*Problem*: Copy each entry verbatim, excluding its images.

*Task inputs*:
**********

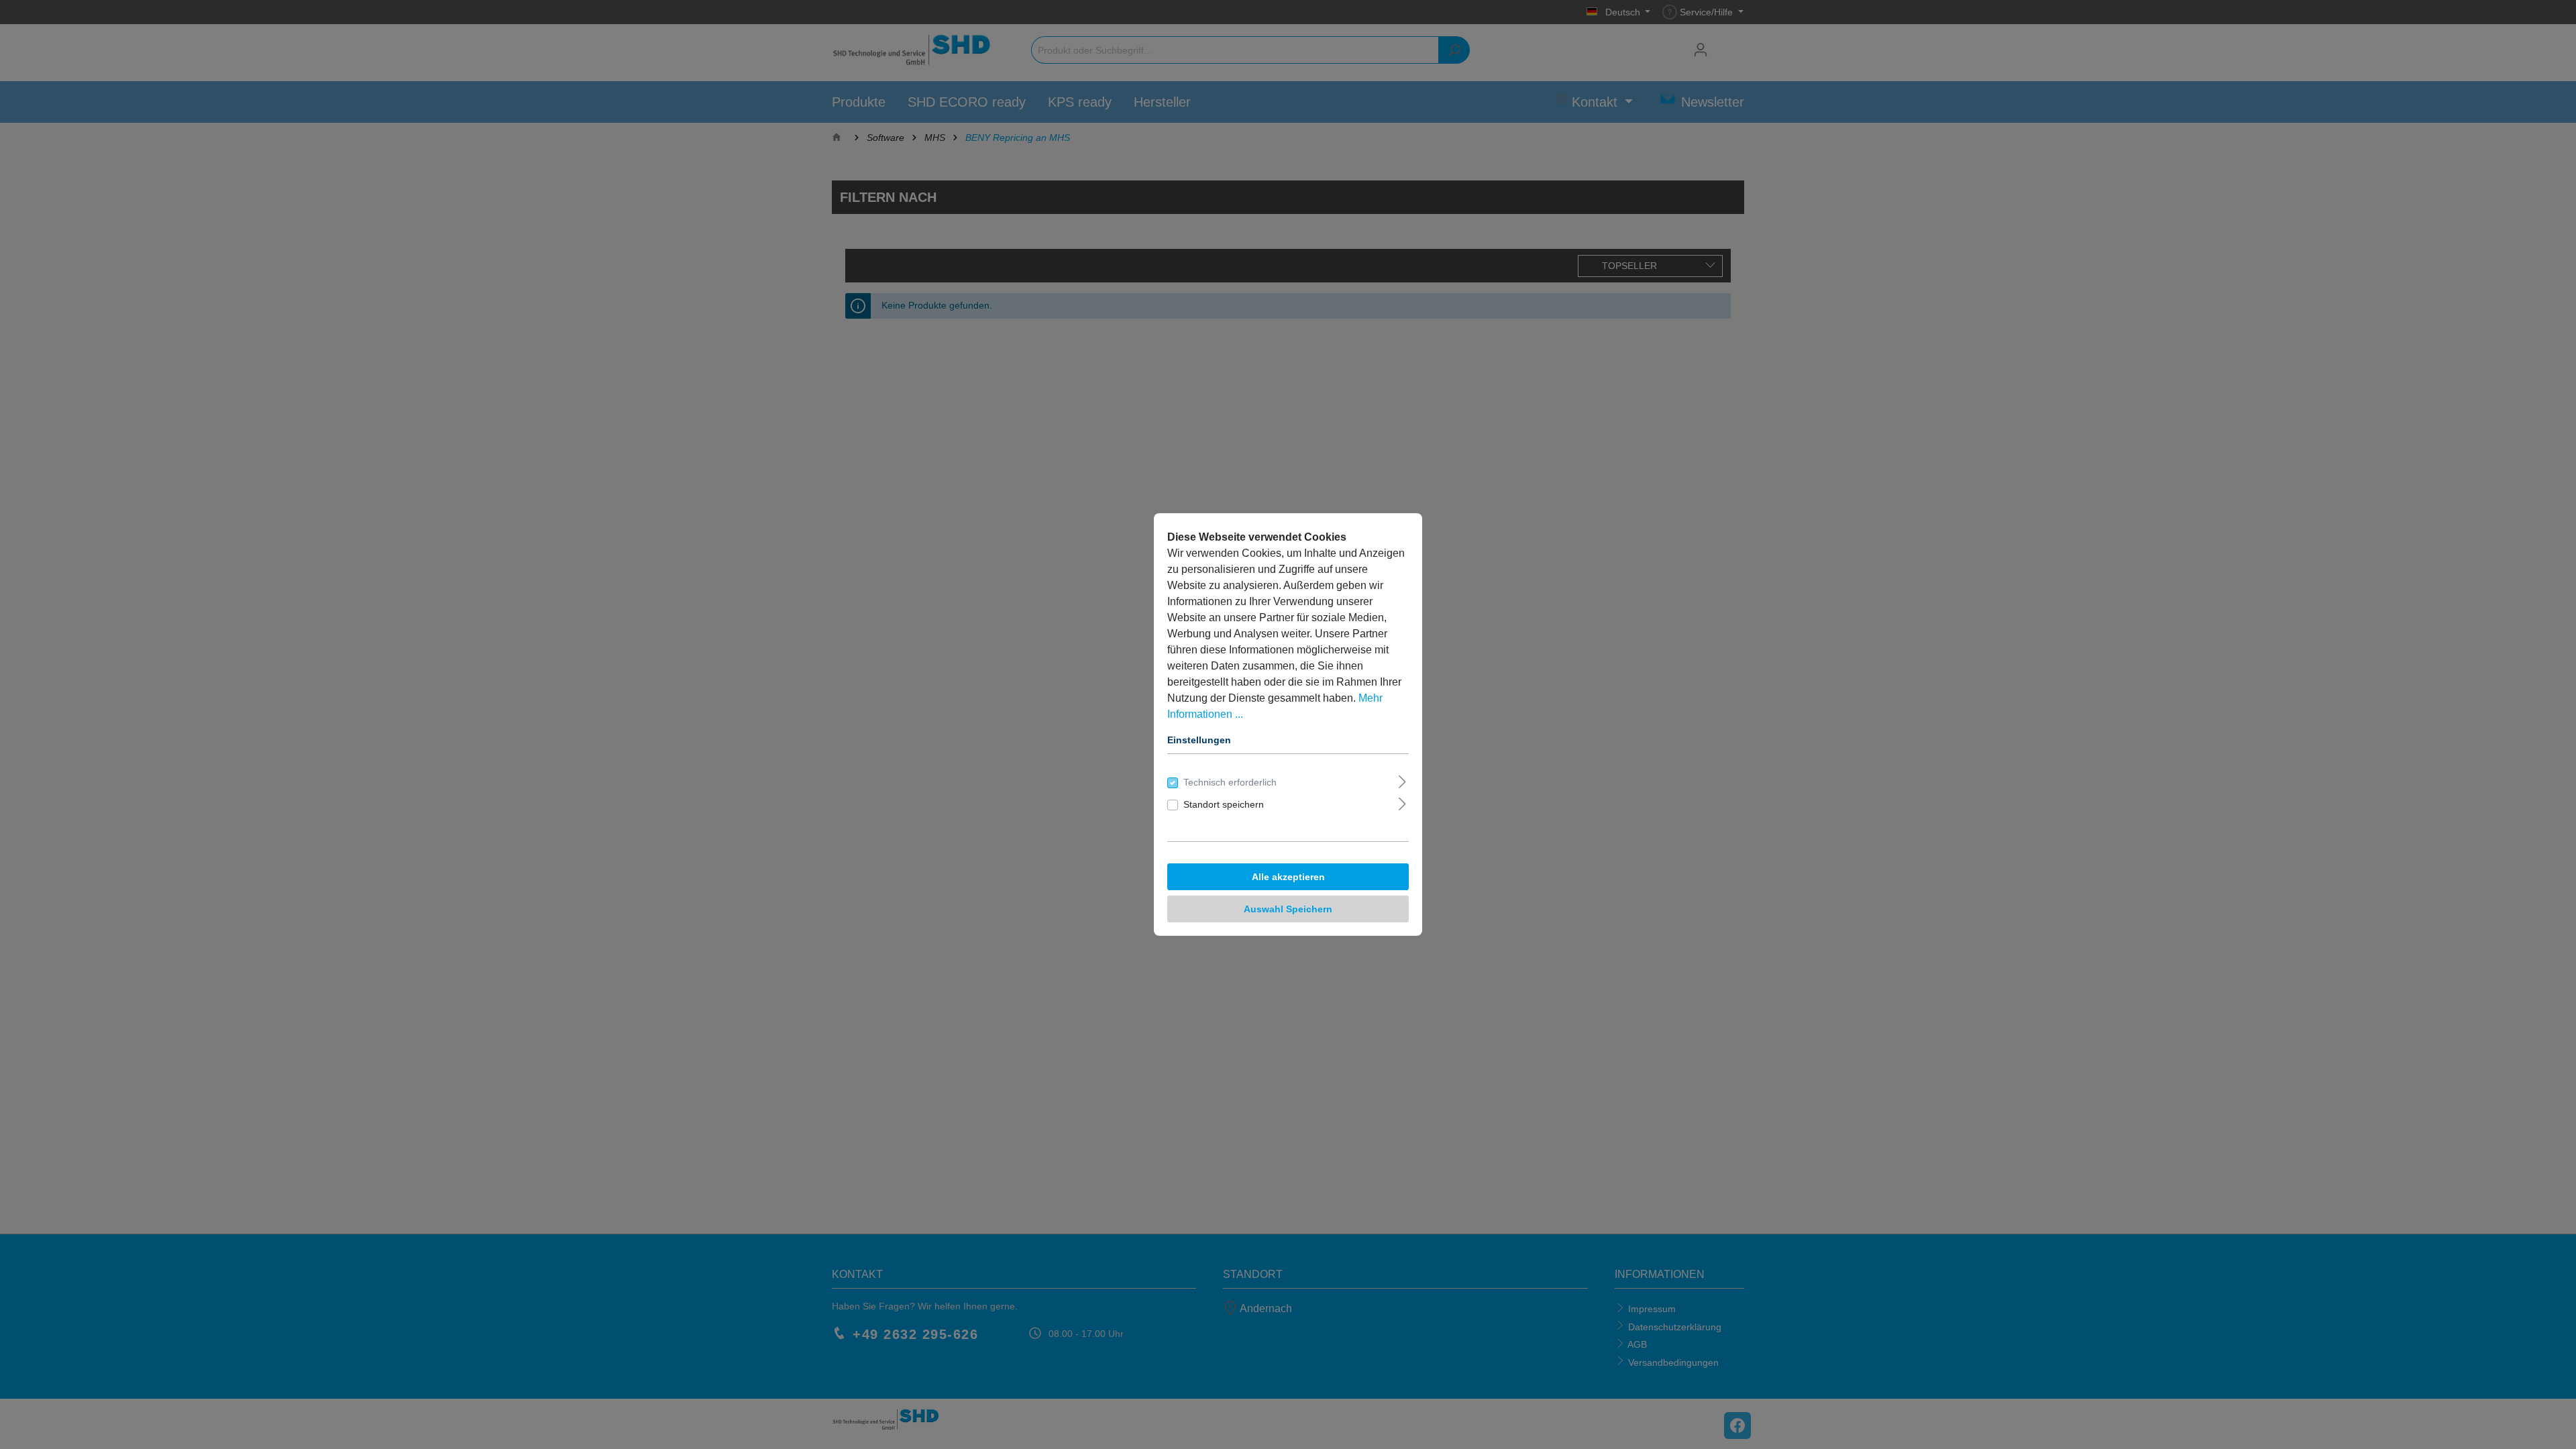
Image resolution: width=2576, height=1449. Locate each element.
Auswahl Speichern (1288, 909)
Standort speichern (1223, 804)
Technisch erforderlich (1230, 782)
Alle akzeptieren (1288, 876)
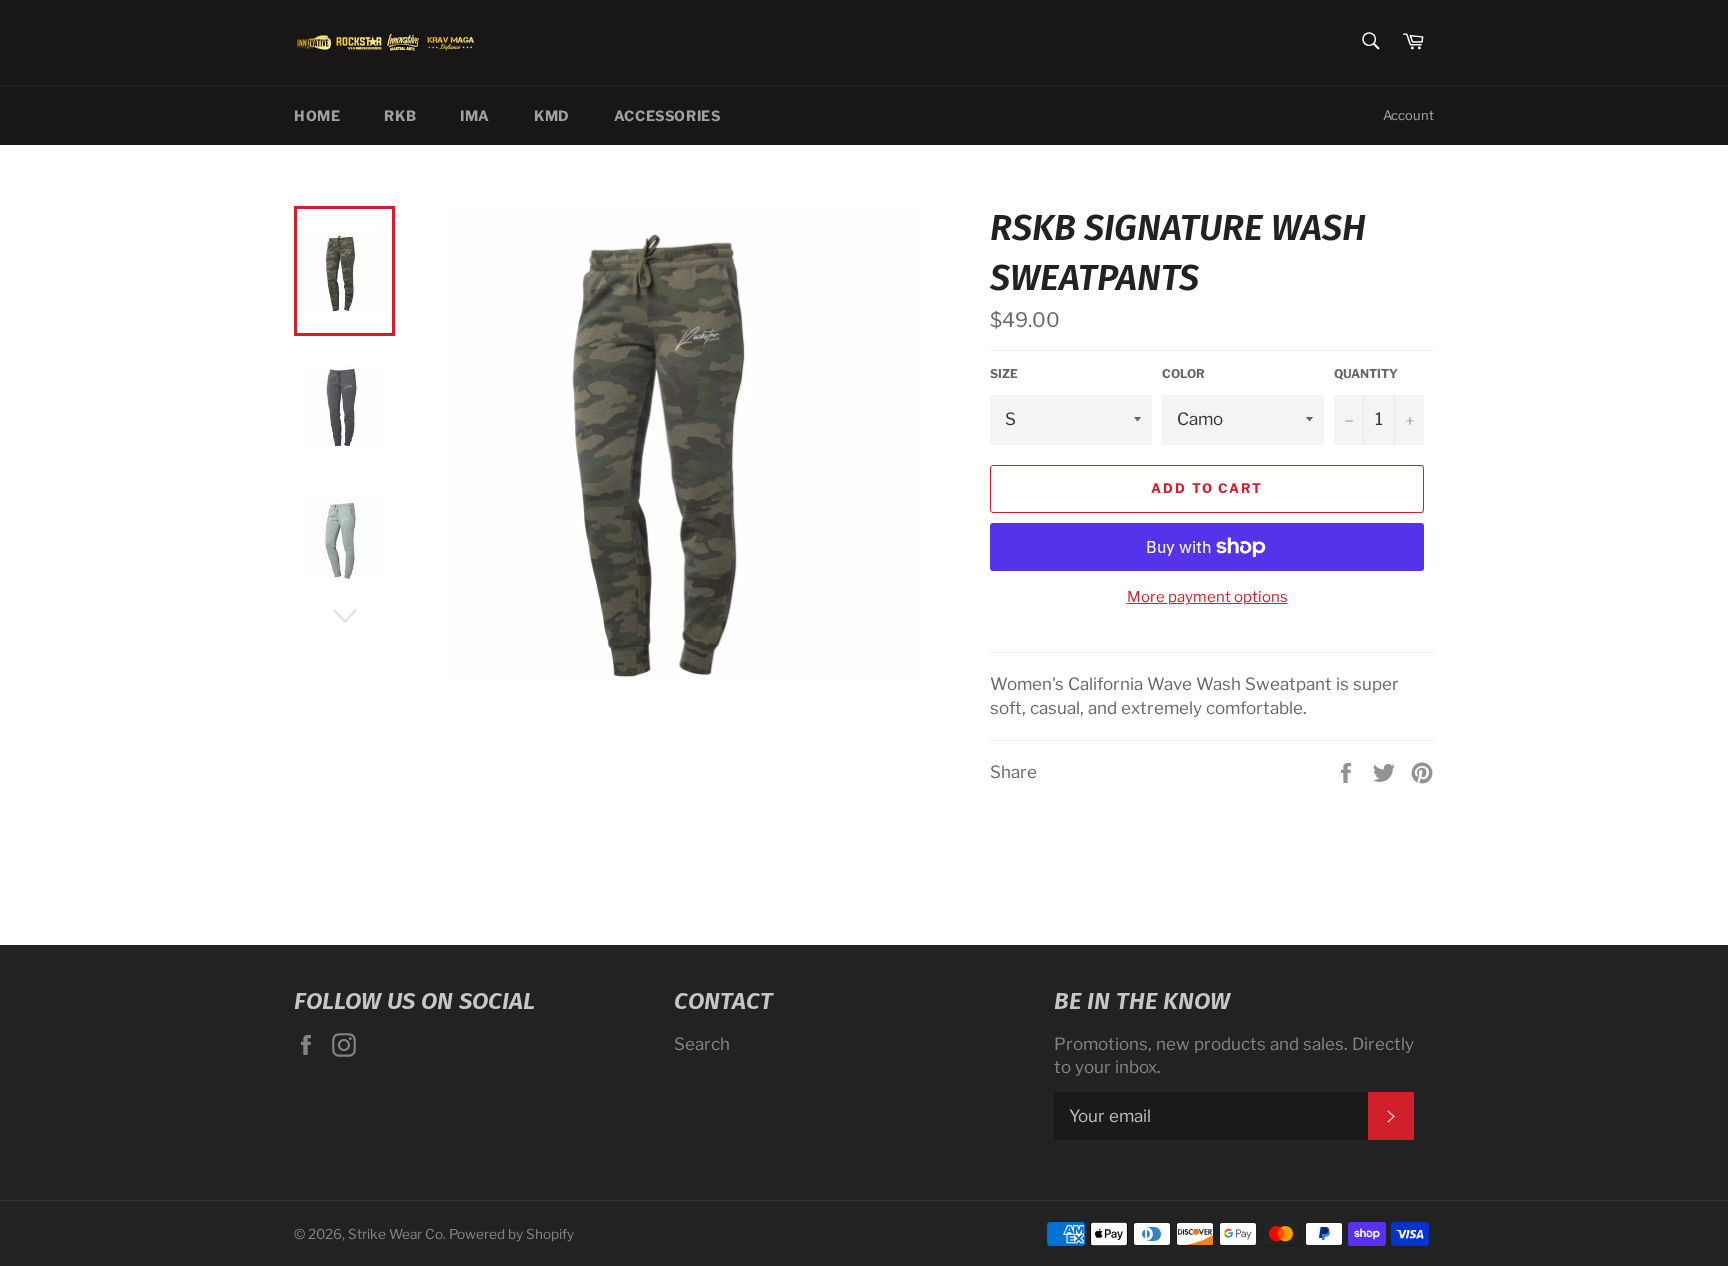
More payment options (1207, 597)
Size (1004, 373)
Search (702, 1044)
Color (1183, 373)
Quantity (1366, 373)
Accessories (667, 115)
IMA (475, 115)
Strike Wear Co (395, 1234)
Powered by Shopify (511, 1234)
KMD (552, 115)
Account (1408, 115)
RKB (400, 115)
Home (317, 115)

**********

*Answer for the task*:
Image resolution: width=2576, height=1449. Locate each element.
Auswahl Speichern (1288, 909)
Standort speichern (1223, 804)
Technisch erforderlich (1230, 782)
Alle akzeptieren (1288, 876)
More payment options (1207, 597)
Size (1004, 373)
Search (702, 1044)
Color (1183, 373)
Quantity (1366, 373)
Accessories (667, 115)
IMA (475, 115)
Strike Wear Co (395, 1234)
Powered by Shopify (511, 1234)
KMD (552, 115)
Account (1408, 115)
RKB (400, 115)
Home (317, 115)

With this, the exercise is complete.